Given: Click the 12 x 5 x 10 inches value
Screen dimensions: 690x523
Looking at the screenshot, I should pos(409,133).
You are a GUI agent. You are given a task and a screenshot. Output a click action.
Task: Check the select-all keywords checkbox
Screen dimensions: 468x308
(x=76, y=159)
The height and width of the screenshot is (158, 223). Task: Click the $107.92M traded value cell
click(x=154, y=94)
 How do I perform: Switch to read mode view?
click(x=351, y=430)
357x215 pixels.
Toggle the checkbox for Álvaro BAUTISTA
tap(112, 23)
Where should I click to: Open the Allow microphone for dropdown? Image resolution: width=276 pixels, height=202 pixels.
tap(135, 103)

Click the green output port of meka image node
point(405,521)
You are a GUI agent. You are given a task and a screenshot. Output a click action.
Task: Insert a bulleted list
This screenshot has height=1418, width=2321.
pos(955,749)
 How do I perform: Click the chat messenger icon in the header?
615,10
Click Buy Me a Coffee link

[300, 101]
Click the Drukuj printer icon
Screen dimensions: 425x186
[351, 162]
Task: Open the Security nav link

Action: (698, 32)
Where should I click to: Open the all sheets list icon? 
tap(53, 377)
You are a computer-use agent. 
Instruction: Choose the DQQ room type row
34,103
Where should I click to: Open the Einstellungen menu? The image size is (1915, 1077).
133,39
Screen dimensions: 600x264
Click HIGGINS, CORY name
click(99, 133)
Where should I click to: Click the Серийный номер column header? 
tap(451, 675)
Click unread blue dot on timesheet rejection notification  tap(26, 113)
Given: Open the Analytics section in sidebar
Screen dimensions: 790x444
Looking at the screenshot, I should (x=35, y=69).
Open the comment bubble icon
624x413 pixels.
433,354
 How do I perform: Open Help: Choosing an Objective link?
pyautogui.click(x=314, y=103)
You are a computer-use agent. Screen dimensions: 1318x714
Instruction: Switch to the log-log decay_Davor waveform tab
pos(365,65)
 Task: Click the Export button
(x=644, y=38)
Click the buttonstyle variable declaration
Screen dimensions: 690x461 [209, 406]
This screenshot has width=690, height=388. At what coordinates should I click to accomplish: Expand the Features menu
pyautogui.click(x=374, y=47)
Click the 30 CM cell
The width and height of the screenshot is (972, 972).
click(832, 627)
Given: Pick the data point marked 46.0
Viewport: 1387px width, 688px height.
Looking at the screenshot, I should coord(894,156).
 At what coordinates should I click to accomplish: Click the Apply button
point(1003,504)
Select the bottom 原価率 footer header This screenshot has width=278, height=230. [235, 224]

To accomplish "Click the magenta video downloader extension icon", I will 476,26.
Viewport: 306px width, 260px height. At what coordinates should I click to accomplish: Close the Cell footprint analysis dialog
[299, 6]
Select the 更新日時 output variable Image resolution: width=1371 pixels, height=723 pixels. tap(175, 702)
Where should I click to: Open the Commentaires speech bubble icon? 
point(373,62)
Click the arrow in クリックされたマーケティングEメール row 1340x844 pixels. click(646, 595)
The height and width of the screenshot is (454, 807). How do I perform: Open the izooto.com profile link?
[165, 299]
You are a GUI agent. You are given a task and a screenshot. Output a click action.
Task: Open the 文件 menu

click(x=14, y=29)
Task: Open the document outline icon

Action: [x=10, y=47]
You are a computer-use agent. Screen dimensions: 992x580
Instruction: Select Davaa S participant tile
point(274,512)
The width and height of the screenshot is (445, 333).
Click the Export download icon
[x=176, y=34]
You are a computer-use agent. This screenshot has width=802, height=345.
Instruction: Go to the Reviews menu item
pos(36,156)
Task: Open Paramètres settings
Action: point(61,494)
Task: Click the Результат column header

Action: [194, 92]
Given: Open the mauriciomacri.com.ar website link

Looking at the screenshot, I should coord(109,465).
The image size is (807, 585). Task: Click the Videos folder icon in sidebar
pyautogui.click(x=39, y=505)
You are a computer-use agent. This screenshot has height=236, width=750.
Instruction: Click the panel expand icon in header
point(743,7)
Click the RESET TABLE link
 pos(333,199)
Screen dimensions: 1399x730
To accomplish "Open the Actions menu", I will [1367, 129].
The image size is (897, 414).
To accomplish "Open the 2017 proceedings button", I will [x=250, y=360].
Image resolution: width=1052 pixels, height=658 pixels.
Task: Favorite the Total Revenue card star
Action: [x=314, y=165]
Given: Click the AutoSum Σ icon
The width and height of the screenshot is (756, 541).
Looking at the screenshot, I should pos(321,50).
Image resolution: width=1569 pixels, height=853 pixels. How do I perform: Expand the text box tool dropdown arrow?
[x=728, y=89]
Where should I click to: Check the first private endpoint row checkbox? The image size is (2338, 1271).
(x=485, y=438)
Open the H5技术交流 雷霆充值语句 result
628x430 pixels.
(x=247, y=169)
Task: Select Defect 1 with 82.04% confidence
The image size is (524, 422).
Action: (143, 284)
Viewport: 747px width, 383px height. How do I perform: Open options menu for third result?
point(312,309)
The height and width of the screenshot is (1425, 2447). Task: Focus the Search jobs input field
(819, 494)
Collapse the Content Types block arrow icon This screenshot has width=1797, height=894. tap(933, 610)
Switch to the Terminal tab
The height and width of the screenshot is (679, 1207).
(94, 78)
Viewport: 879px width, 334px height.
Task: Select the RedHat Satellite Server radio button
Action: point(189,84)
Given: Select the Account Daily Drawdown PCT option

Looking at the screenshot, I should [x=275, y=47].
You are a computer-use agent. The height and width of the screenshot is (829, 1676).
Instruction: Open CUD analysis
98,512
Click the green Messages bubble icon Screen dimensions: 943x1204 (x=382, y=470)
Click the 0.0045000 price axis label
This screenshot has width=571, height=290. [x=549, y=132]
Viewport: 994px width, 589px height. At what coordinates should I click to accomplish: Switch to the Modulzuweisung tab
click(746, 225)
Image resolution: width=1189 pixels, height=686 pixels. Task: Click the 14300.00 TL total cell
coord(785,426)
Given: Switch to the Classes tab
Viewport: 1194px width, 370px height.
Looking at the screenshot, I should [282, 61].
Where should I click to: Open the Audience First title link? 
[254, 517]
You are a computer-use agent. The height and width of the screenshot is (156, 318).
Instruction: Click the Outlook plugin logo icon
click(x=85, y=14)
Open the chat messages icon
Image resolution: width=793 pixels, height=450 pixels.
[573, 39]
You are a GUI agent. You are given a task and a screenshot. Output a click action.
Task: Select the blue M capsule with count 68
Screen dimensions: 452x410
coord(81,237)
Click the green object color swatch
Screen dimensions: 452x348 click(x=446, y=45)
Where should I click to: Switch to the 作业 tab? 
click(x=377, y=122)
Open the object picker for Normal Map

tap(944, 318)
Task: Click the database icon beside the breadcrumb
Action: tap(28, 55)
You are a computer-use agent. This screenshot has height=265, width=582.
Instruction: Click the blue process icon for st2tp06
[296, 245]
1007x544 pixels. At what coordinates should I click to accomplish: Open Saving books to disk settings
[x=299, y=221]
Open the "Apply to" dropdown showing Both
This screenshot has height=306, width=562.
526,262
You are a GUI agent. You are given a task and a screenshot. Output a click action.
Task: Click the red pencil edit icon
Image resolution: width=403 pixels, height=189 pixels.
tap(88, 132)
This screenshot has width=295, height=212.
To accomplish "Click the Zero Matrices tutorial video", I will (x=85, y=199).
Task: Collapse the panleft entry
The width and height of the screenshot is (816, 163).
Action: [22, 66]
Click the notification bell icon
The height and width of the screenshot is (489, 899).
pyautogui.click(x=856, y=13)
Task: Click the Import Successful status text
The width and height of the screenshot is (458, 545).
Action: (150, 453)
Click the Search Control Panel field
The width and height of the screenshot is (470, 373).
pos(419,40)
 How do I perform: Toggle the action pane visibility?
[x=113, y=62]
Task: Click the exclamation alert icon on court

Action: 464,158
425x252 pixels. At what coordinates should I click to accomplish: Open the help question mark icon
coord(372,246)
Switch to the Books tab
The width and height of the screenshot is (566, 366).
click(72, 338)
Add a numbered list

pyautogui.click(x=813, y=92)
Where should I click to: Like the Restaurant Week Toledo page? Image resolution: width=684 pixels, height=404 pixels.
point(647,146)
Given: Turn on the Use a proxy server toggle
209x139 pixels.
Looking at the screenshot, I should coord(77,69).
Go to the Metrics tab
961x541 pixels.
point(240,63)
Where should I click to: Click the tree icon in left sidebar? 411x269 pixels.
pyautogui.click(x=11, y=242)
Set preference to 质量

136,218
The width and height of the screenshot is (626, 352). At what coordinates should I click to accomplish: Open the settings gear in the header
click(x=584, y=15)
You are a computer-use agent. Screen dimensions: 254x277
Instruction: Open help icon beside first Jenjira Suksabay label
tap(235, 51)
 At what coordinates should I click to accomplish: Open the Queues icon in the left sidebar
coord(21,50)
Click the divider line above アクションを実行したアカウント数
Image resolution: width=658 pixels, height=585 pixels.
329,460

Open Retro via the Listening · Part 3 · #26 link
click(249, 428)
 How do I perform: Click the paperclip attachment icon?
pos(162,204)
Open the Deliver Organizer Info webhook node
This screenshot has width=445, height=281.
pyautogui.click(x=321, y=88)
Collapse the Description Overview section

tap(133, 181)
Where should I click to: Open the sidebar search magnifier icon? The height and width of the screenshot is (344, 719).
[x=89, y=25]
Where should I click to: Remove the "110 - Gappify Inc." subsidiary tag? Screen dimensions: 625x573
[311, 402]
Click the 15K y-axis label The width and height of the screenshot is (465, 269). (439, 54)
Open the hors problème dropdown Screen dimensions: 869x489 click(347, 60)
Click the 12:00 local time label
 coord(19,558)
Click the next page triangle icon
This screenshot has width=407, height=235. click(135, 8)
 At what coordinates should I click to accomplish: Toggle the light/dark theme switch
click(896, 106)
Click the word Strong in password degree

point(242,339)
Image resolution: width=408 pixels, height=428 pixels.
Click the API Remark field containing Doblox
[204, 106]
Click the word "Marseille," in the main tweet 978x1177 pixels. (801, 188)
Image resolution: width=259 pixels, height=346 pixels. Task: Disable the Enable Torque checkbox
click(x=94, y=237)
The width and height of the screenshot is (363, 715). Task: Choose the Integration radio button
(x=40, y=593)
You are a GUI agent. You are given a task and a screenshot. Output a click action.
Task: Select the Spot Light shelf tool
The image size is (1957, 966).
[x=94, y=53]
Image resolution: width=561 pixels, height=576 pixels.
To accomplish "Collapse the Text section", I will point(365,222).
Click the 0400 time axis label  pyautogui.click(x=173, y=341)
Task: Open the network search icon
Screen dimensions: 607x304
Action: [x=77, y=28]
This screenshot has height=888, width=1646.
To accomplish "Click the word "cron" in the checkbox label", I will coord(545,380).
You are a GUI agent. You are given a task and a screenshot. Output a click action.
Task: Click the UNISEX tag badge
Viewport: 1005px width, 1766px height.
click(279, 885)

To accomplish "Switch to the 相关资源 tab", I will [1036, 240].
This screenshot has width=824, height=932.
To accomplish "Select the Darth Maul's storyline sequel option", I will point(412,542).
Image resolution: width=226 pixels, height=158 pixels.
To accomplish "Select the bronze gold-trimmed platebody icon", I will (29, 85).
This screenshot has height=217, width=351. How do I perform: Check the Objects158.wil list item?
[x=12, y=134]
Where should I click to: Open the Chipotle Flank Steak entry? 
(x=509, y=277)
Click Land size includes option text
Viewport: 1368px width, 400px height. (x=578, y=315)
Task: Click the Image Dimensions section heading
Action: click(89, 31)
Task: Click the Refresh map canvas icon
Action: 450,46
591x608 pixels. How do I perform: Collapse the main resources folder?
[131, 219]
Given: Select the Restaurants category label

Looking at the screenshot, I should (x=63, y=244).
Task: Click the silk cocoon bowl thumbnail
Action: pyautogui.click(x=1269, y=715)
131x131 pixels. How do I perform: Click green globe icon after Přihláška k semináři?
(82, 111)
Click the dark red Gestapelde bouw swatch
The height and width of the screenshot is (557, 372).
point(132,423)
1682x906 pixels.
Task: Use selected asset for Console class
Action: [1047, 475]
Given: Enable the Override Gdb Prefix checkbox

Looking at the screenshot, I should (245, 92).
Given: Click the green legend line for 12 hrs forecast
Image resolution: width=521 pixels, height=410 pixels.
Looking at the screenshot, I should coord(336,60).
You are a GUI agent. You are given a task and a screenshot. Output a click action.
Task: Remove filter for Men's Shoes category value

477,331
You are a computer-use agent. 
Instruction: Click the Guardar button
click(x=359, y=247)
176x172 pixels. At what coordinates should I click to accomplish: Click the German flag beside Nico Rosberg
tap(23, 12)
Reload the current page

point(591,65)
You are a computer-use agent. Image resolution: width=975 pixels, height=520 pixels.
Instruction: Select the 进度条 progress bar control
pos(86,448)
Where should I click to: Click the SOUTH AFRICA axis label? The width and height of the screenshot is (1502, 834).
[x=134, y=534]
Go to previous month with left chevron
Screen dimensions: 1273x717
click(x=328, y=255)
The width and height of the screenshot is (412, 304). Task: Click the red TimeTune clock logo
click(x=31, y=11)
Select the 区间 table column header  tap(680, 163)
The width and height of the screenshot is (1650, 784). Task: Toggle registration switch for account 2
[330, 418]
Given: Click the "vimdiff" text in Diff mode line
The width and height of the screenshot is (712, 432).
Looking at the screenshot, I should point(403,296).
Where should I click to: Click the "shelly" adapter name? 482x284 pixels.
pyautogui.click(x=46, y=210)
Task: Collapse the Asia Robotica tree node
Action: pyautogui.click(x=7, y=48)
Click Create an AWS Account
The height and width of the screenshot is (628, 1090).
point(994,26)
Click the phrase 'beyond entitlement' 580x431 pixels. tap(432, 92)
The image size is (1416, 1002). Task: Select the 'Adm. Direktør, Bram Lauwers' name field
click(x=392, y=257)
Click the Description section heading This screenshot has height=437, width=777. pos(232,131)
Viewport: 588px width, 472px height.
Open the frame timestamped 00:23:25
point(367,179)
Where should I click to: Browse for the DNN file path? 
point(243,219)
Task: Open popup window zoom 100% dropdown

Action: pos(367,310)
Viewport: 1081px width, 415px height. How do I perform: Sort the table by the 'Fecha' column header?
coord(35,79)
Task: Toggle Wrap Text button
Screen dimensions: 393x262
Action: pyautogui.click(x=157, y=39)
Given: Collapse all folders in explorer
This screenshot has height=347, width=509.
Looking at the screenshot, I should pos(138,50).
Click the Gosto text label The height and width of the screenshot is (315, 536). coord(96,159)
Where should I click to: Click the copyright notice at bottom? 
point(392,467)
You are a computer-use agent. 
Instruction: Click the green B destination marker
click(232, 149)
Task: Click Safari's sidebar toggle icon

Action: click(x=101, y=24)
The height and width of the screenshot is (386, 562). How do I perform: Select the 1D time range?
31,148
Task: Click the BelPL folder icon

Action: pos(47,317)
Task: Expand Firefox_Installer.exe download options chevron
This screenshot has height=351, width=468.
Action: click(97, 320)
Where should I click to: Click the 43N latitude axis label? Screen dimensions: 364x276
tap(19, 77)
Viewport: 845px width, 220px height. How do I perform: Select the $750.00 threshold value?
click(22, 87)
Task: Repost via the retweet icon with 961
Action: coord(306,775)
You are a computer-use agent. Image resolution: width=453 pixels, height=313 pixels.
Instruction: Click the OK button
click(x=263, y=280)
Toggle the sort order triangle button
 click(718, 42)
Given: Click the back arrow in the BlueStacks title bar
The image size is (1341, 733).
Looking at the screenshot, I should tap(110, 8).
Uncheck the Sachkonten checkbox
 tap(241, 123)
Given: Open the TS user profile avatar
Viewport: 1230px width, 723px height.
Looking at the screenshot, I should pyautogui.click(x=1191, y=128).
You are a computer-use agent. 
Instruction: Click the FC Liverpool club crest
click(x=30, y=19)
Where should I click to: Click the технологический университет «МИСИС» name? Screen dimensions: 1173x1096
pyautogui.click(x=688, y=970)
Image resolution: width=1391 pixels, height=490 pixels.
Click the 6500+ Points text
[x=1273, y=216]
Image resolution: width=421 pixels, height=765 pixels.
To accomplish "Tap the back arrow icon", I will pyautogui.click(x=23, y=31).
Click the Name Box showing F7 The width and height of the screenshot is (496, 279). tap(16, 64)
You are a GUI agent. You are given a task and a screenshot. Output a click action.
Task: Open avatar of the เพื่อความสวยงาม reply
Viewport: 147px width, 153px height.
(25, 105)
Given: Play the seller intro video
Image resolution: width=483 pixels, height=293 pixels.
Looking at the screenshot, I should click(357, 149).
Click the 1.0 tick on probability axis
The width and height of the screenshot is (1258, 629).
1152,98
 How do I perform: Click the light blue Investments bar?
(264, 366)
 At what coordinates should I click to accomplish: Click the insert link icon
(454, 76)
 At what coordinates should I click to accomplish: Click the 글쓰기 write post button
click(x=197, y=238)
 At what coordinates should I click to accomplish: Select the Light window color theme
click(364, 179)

========

Task statement:
Arrange the records between the lines holding "the left sidebar" and "I will coord(545,380).", inclusive, as a Markdown table with the columns Row and Line. Put a row number in Row and the line in Line, and leave out blank lines.

Reply to the task:
| Row | Line |
|---|---|
| 1 |  At what coordinates should I click to accomplish: Open the Queues icon in the left sidebar |
| 2 | coord(21,50) |
| 3 | Click the divider line above アクションを実行したアカウント数 |
| 4 | Image resolution: width=658 pixels, height=585 pixels. |
| 5 | 329,460 |
| 6 | Open Retro via the Listening · Part 3 · #26 link |
| 7 | click(249, 428) |
| 8 |  How do I perform: Click the paperclip attachment icon? |
| 9 | pos(162,204) |
| 10 | Open the Deliver Organizer Info webhook node |
| 11 | This screenshot has width=445, height=281. |
| 12 | pyautogui.click(x=321, y=88) |
| 13 | Collapse the Description Overview section |
| 14 | tap(133, 181) |
| 15 | Where should I click to: Open the sidebar search magnifier icon? The height and width of the screenshot is (344, 719). |
| 16 | [x=89, y=25] |
| 17 | Where should I click to: Remove the "110 - Gappify Inc." subsidiary tag? Screen dimensions: 625x573 |
| 18 | [311, 402] |
| 19 | Click the 15K y-axis label The width and height of the screenshot is (465, 269). (439, 54) |
| 20 | Open the hors problème dropdown Screen dimensions: 869x489 click(347, 60) |
| 21 | Click the 12:00 local time label |
| 22 |  coord(19,558) |
| 23 | Click the next page triangle icon |
| 24 | This screenshot has width=407, height=235. click(135, 8) |
| 25 |  At what coordinates should I click to accomplish: Toggle the light/dark theme switch |
| 26 | click(896, 106) |
| 27 | Click the word Strong in password degree |
| 28 | point(242,339) |
| 29 | Image resolution: width=408 pixels, height=428 pixels. |
| 30 | Click the API Remark field containing Doblox |
| 31 | [204, 106] |
| 32 | Click the word "Marseille," in the main tweet 978x1177 pixels. (801, 188) |
| 33 | Image resolution: width=259 pixels, height=346 pixels. Task: Disable the Enable Torque checkbox |
| 34 | click(x=94, y=237) |
| 35 | The width and height of the screenshot is (363, 715). Task: Choose the Integration radio button |
| 36 | (x=40, y=593) |
| 37 | You are a GUI agent. You are given a task and a screenshot. Output a click action. |
| 38 | Task: Select the Spot Light shelf tool |
| 39 | The image size is (1957, 966). |
| 40 | [x=94, y=53] |
| 41 | Image resolution: width=561 pixels, height=576 pixels. |
| 42 | To accomplish "Collapse the Text section", I will point(365,222). |
| 43 | Click the 0400 time axis label  pyautogui.click(x=173, y=341) |
| 44 | Task: Open the network search icon |
| 45 | Screen dimensions: 607x304 |
| 46 | Action: [x=77, y=28] |
| 47 | This screenshot has height=888, width=1646. |
| 48 | To accomplish "Click the word "cron" in the checkbox label", I will coord(545,380). |